Could you copy out the entries again, starting with the line that contains "What do you" and going on through the end of the entries, leaving the pictures out?

-- Opening Marker --

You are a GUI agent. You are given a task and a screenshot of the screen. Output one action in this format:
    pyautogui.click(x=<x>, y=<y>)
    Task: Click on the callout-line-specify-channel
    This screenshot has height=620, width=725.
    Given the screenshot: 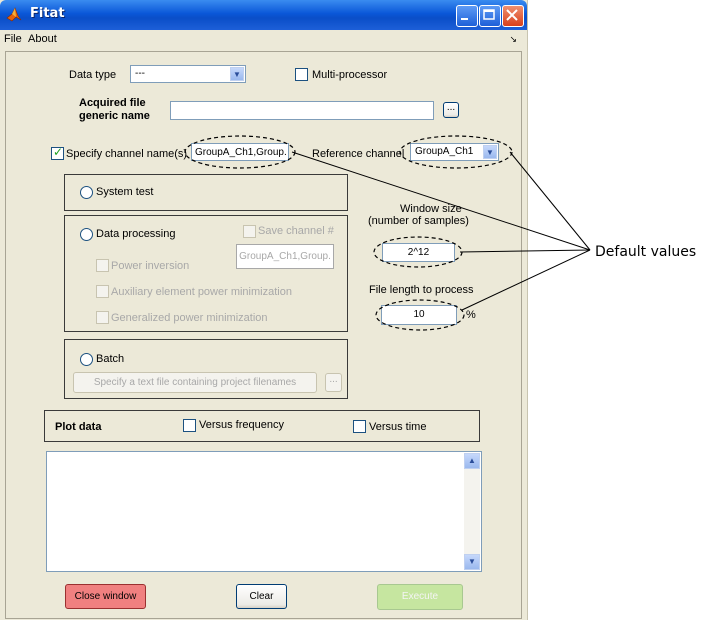 What is the action you would take?
    pyautogui.click(x=441, y=201)
    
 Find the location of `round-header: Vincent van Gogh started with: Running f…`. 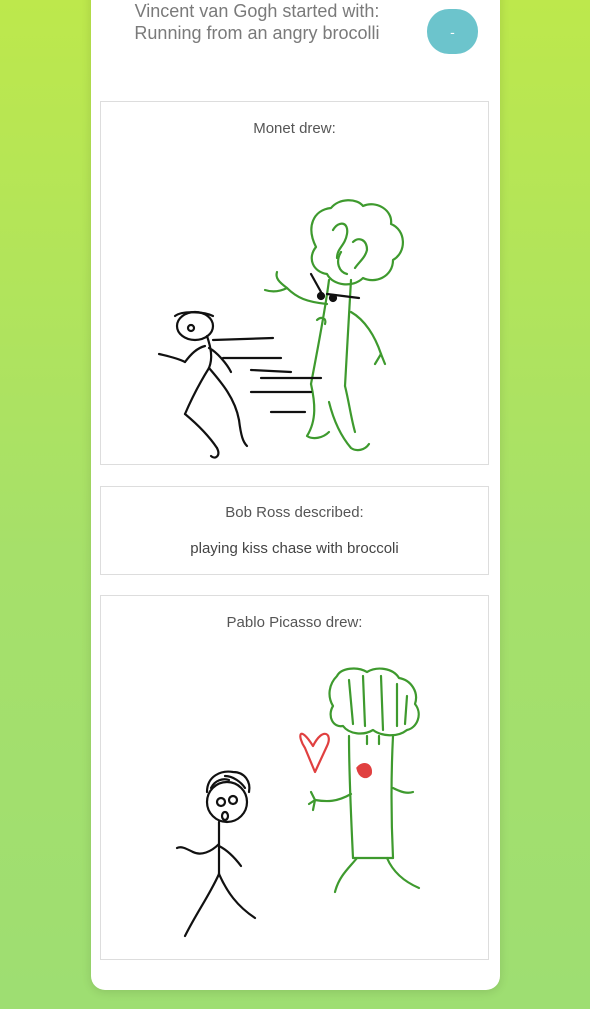

round-header: Vincent van Gogh started with: Running f… is located at coordinates (296, 40).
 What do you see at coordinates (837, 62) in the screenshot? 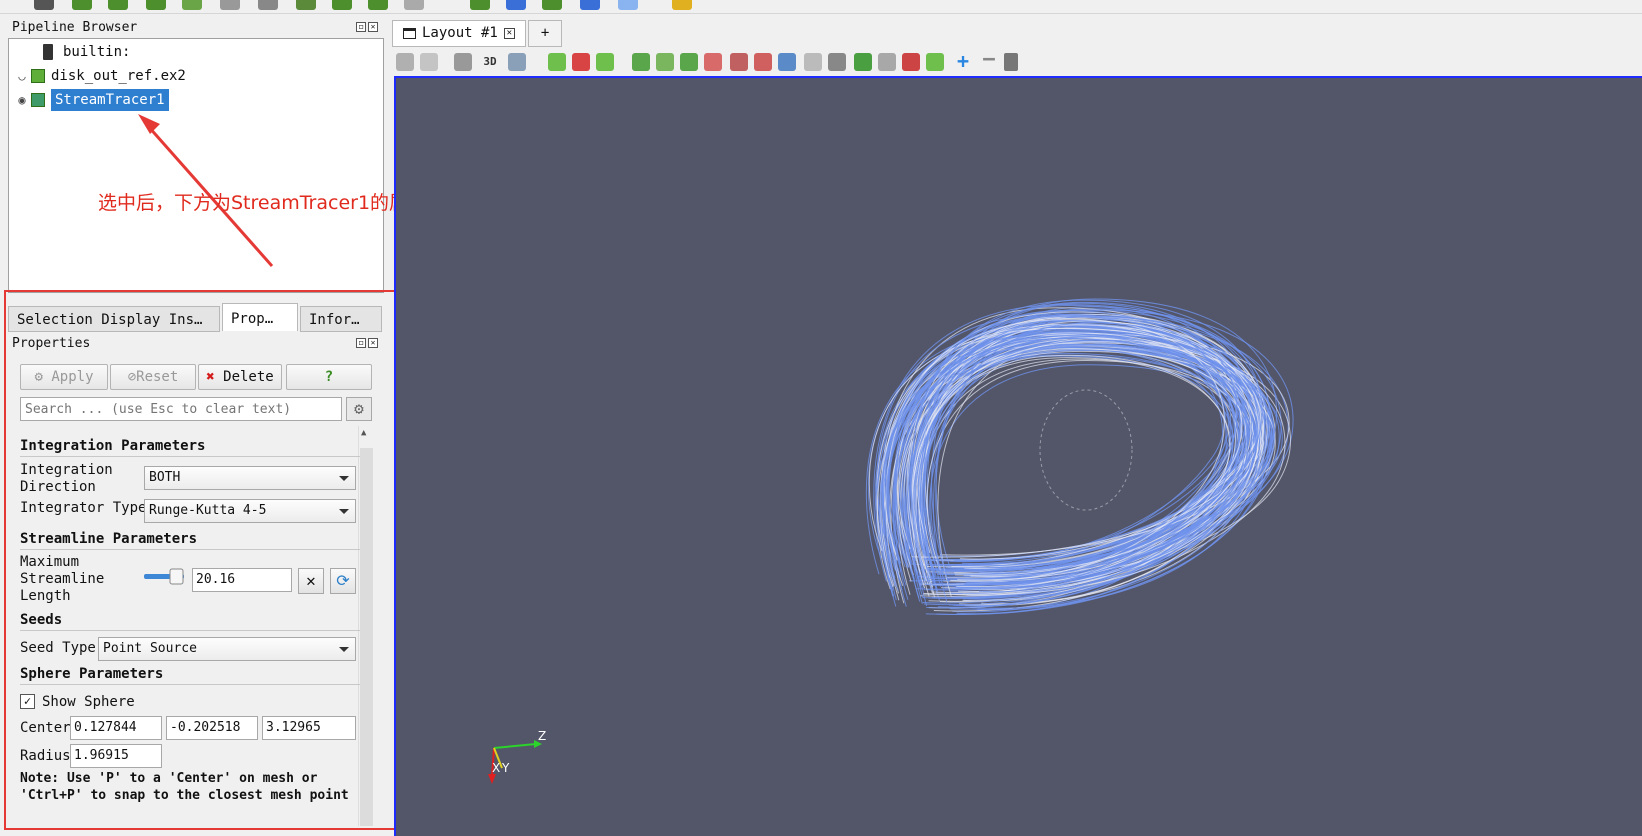
I see `extract-icon` at bounding box center [837, 62].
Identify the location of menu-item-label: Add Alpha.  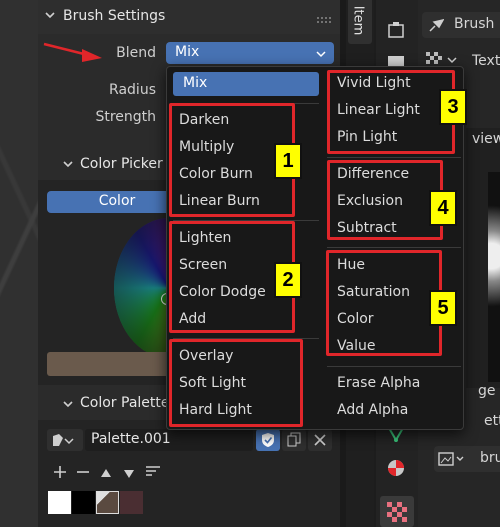
(373, 410).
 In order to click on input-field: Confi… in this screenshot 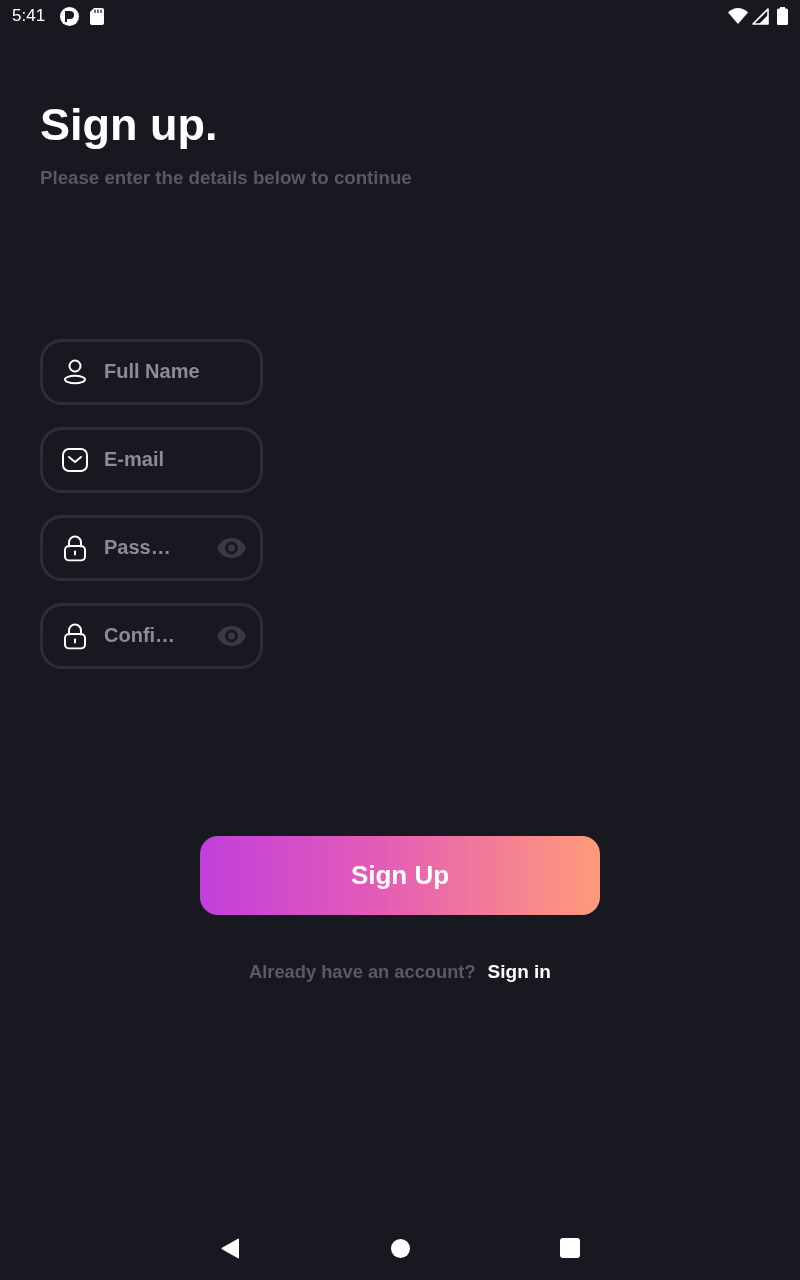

-- Closing Marker --

| Answer area |
 What do you see at coordinates (837, 62) in the screenshot? 
I see `extract-icon` at bounding box center [837, 62].
Identify the location of menu-item-label: Add Alpha.  
(373, 410).
 In order to click on input-field: Confi… in this screenshot 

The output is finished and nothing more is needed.